La producción cayó en 12 de los 15 sectores, con un descenso del 3,6 por ciento en el sector automovilístico tras haber aumentado un 8,1 por ciento el mes anterior, debido a la disminución de los pedidos de camiones pequeños y de la producción de motores de automóviles para mercados extranjeros, según informó un funcionario del ministerio.
La menor producción de productos metálicos, en particular de aluminio industrial, y de piezas y dispositivos electrónicos como los paneles de visualización de cristal líquido, contribuyó al descenso general, mientras que el sector del hierro, el acero y los metales no ferrosos experimentó una expansión.
Según una encuesta realizada a los fabricantes, se espera que la producción aumente un 3,8 por ciento en marzo y un 3,3 por ciento en abril, informó el ministerio.
Sin embargo, el funcionario advirtió que la investigación, realizada a principios de marzo, podría no haber tenido en cuenta el impacto de la guerra contra Irán lanzada por Estados Unidos e Israel el 28 de febrero, que sigue siendo "altamente impredecible" y merece "una atención excepcional".
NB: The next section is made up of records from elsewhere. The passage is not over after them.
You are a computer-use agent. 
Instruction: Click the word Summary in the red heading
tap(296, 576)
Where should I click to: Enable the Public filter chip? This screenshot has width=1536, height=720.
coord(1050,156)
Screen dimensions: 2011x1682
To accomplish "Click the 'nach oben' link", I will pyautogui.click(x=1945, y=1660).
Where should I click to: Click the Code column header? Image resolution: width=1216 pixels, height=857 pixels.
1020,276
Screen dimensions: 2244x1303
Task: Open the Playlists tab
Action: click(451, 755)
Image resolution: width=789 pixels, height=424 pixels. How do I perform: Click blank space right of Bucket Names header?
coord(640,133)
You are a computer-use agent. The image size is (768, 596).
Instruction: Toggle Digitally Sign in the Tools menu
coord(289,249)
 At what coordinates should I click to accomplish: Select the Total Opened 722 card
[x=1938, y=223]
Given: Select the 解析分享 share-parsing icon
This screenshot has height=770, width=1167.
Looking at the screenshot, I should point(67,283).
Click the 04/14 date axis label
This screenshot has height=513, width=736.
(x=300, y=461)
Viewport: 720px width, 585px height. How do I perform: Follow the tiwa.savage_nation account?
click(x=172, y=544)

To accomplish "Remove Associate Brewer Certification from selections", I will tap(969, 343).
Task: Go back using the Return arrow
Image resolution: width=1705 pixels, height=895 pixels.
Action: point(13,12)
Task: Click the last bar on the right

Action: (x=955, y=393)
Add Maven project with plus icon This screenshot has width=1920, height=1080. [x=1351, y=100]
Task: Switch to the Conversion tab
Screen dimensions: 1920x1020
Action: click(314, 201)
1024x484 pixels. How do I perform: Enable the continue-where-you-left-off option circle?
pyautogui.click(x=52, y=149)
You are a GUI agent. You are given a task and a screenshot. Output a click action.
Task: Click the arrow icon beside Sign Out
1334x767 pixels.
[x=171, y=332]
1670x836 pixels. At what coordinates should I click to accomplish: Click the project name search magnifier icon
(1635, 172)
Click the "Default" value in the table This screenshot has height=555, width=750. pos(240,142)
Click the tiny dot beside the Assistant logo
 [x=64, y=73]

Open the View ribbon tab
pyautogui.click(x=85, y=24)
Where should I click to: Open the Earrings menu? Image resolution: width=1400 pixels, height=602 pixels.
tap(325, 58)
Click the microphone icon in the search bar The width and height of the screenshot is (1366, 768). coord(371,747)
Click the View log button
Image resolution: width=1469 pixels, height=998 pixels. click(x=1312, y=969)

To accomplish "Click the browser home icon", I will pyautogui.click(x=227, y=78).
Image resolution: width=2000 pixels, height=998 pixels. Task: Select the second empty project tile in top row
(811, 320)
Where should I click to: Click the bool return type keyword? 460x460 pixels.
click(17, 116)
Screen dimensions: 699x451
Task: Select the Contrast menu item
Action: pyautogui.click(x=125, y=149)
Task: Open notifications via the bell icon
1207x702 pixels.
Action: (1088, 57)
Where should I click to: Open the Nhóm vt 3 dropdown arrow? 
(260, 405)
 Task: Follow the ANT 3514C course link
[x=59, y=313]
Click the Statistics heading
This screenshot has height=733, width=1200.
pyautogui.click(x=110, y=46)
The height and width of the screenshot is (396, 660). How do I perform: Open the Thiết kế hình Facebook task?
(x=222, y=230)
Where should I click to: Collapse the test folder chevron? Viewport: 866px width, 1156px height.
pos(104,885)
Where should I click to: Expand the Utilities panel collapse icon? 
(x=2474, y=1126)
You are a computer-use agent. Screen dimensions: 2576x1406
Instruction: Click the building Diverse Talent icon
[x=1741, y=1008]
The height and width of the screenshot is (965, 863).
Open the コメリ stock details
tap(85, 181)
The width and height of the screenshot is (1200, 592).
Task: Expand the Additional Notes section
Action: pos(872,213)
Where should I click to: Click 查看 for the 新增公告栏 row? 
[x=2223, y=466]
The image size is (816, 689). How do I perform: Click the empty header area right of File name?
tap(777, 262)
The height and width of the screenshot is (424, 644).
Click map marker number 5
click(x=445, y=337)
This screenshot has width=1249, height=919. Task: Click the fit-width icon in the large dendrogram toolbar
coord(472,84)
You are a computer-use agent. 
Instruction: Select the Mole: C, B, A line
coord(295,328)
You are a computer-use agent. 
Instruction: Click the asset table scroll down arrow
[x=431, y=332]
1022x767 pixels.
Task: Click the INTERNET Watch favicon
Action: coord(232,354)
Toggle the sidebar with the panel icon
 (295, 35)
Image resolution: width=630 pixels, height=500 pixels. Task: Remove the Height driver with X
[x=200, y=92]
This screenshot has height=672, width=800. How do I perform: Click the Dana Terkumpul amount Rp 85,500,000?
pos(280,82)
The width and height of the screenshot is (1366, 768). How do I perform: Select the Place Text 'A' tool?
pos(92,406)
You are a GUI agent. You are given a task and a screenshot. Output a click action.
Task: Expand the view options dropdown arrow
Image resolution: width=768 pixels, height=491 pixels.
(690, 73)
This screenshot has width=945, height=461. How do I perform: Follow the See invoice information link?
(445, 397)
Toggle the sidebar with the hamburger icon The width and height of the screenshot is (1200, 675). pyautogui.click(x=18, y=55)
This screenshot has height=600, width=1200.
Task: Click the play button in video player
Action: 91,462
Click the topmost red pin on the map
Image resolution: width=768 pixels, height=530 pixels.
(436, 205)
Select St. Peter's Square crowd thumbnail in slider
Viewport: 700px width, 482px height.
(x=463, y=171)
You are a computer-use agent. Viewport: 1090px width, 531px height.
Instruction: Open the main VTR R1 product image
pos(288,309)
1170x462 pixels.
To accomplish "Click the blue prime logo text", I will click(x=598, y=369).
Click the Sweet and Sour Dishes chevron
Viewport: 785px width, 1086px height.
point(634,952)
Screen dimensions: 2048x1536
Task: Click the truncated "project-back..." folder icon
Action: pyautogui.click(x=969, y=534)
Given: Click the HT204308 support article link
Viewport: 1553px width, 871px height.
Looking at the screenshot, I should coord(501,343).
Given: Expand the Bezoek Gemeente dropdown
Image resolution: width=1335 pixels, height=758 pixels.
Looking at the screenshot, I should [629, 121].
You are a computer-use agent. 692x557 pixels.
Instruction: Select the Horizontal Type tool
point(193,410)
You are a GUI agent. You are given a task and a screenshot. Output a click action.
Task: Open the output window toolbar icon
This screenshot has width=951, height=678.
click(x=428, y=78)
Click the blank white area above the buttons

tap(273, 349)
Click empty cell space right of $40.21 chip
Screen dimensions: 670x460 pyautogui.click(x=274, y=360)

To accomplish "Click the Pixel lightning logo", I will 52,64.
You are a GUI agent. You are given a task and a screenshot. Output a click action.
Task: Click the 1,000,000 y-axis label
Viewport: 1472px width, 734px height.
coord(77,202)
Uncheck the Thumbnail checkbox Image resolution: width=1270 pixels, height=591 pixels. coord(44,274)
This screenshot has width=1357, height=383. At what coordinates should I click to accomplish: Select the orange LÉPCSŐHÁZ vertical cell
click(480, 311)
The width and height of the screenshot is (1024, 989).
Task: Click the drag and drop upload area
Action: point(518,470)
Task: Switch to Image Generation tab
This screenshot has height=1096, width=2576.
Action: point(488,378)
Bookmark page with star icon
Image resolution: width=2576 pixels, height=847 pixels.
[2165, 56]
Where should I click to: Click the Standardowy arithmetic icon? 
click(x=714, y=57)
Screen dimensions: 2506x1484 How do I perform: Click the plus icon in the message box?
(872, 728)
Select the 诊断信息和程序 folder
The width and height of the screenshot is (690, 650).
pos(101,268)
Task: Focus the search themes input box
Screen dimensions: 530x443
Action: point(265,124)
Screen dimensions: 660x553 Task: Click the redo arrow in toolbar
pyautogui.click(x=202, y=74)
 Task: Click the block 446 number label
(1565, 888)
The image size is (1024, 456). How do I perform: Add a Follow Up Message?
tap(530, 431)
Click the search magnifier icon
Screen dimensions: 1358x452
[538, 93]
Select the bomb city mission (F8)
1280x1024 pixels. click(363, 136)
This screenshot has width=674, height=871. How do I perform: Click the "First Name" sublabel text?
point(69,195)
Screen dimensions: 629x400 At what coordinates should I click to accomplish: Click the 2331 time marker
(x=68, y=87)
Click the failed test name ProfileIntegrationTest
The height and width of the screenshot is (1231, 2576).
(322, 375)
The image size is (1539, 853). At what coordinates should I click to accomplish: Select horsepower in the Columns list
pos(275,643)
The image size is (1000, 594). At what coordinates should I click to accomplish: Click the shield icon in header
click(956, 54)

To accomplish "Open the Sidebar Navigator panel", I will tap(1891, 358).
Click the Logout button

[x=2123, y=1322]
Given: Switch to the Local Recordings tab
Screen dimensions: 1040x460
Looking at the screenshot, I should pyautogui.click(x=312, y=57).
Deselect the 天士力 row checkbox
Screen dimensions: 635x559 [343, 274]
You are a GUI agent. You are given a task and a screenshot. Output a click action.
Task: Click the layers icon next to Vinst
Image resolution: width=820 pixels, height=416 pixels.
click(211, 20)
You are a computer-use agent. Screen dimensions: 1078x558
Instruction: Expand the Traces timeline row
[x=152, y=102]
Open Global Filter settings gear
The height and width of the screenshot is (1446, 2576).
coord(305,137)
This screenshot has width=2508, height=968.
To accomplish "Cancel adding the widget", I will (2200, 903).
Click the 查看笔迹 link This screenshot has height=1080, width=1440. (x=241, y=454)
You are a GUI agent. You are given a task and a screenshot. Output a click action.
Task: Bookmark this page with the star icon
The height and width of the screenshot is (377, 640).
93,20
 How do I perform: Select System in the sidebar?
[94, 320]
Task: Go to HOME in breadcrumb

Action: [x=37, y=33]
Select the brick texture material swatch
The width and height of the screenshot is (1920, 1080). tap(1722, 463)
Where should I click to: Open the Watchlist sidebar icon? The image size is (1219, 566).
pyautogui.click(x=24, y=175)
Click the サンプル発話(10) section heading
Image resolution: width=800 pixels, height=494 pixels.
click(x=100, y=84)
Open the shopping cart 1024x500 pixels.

La guerra en Irán y el cierre efectivo del estrecho de Ormuz, una vía marítima vital para el suministro de energía, han interrumpido el suministro de petróleo crudo y productos derivados del petróleo a Japón, y el sector químico se enfrenta a dificultades para obtener nafta, un líquido derivado del petróleo crudo que se utiliza para producir etileno, una materia prima para plásticos y fibras sintéticas.
Según fuentes familiarizadas con el asunto, algunos fabricantes de automóviles, entre ellos Toyota Motor Corp. y Nissan Motor Co., están reduciendo la producción nacional de coches destinados a los mercados de Oriente Medio debido a los retrasos en los envíos a la región durante el mes de marzo.
El índice de producción fabril y minera, ajustado estacionalmente, se situó en 102,3 frente a una base de 100 en 2020, según indicó el ministerio en su informe preliminar.
En febrero, el índice de entregas industriales cayó un 1,6 por ciento, hasta los 100,5 puntos, mientras que el índice de inventarios subió ligeramente un 0,3 por ciento, hasta los 98,1 puntos.